Vous avez sans doute entendu parlé de la première xenogreffe cardiaque couronnée de succès.
Ma première réaction fut de l'ordre du "cool, la génétique fait des progrès extraordinaires". Et comme il se passe plein de trucs passionnant ou inquiétant en ce moment, ma seule autre réaction fut un profond soupir quand, bien entendu, les premières remarques antisémites/islamophobes/veganophobes ont commencé à émerger sous la forme de vannes nulles.
Bref, je n'avais pas plus que ça réfléchit aux implications. Sauf qu'il y en a plein, comme l'explique ce très bon youtoubeur anglais :
Alors, en vrac, et j'en oublie certainement :
1) le gros risque de xénogreffe, c'est qu'un rétrovirus porcin s'infiltre dans un organisme humain. Et manque de chance, le patient subira par définition un traitement antirejet offrant toutes les possibilités à ce virus enfoui dans l'ADN du cochon de s'exprimer.

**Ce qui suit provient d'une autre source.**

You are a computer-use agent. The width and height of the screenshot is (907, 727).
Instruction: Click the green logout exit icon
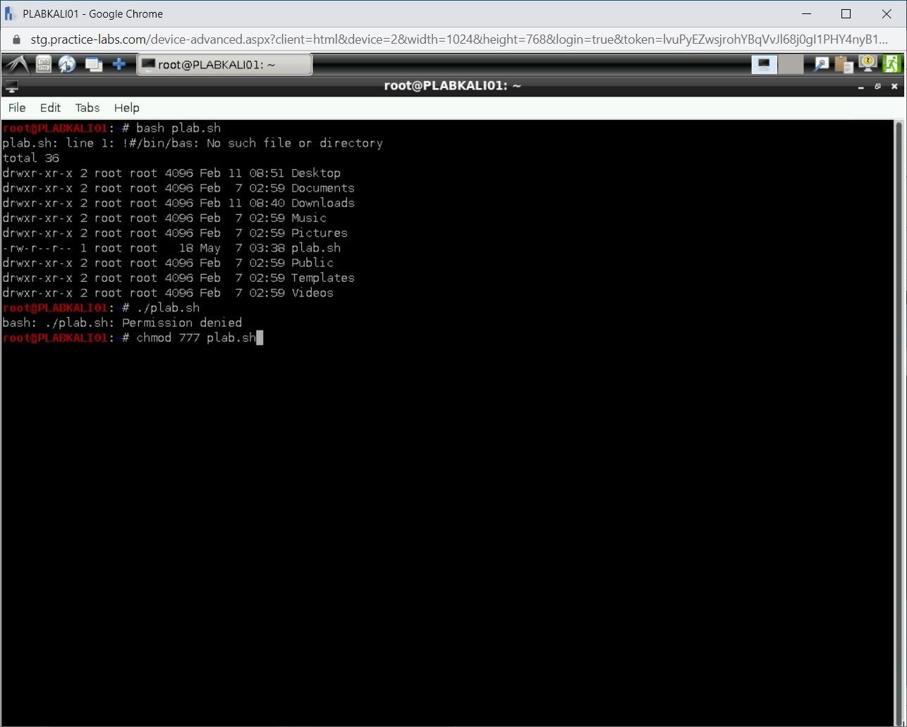[x=891, y=64]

Voire de devenir contagieux. Il est prévu que le sujet d'une xénogreffe fasse l'objet d'un suivi médical permanent, et qu'au cas où il manifesterait les signes d'une zoonose, il passe le reste de sa vie en quarantaine, pour éviter de déclencher une nouvelle pandémie. Là, ça calme.
2) pour rendre ces organes plus compatibles et éviter le rejet, les porcs sont modifiés génétiquement. Pour l'instant, on a surtout retiré des gènes. Mais la tentation d'ajouter des gènes humains risque d'être grande. Ou celle d'utiliser les porcs pour porter des cellules souches humaines qui se développeraient dans des organes génétiquement identique à ceux du bénéficiaire de la greffe. Au RU si j'ai bien compris, tant qu'on n'atteint pas 50% de gènes humain, l'animal est considéré comme un animal. Sauf que les expériences ont montré que :
- des porcs incorporant des gènes humains étaient plus intelligents et jouaient mieux à des jeux vidéos (adaptés) que leurs cousins non-modifiés
- des souris avec des cellules gliales humaines étaient plus performantes dans le test du labyrinthe et avaient une mémoire 4 fois plus développées que des souris normales.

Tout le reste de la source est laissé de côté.